* WHAT THE EXERCISE ASKS
Start at the line with "Click the Co-Founder and President subtitle" and print every line through the end of the material below. Keep it exact and free of pictures.

Content starts

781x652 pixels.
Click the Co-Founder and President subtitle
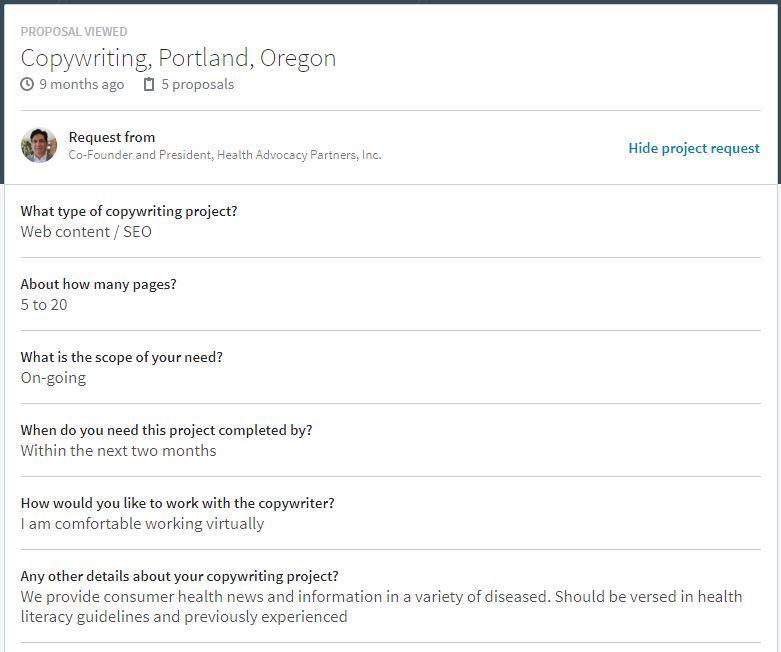pyautogui.click(x=224, y=155)
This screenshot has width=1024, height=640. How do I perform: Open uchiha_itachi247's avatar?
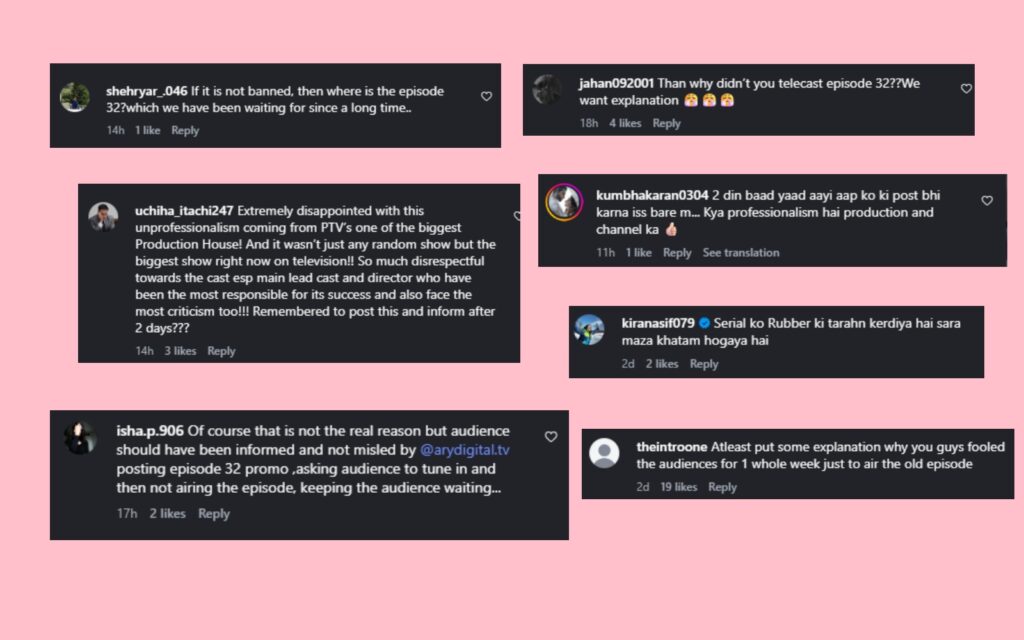103,216
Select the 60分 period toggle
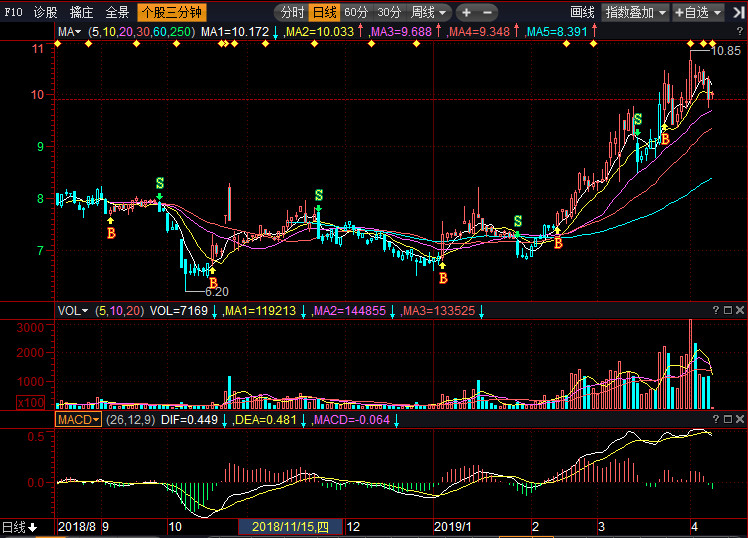The width and height of the screenshot is (748, 538). (356, 12)
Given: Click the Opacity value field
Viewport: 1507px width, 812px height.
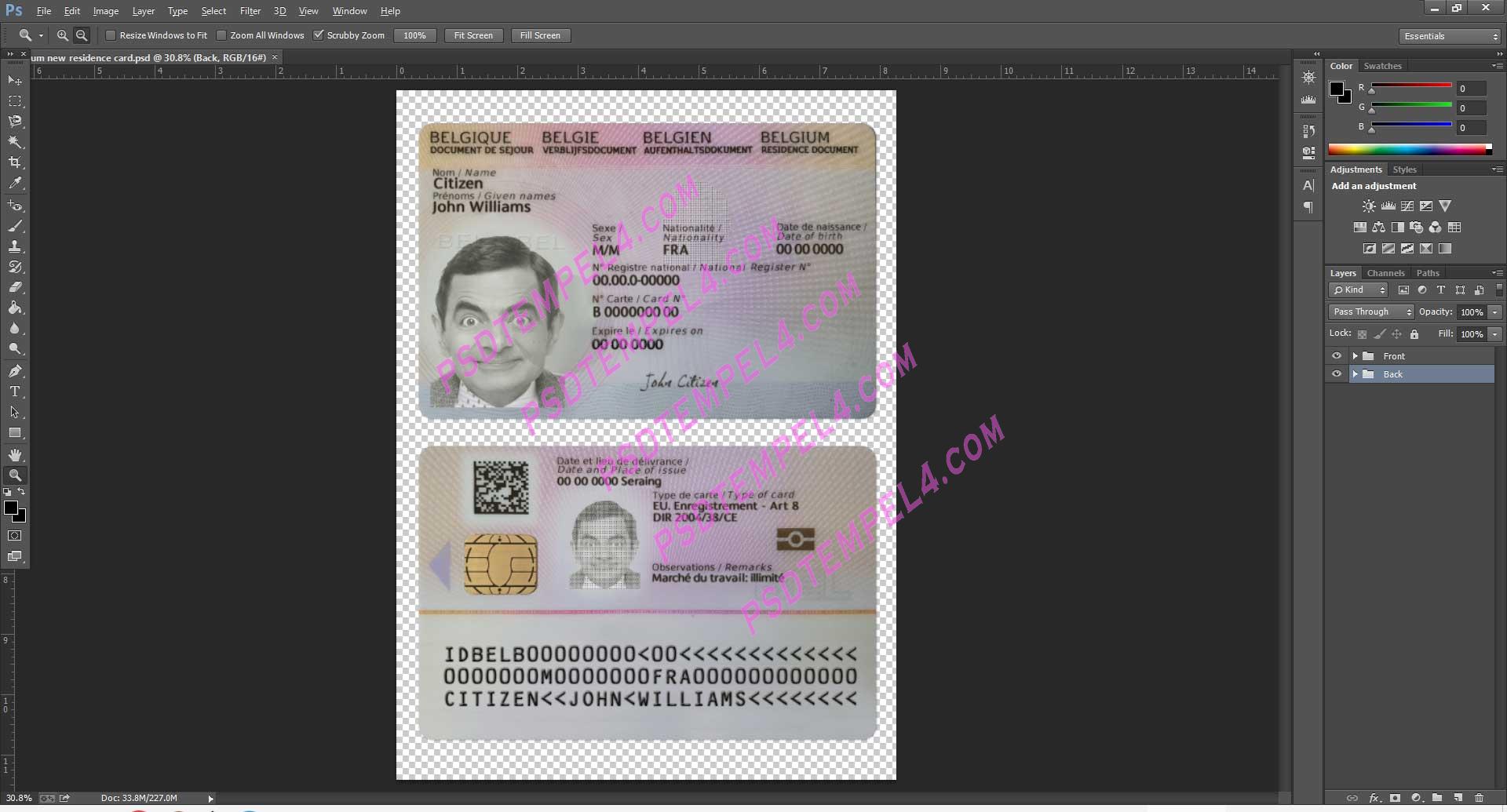Looking at the screenshot, I should pos(1472,311).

Content ends

* RESULT OF THE EXERCISE
Click the Co-Founder and President subtitle
pyautogui.click(x=224, y=155)
This screenshot has width=1024, height=640. How do I perform: Open uchiha_itachi247's avatar?
103,216
Select the 60分 period toggle
The width and height of the screenshot is (748, 538). (356, 12)
Given: Click the Opacity value field
Viewport: 1507px width, 812px height.
Looking at the screenshot, I should pos(1472,311).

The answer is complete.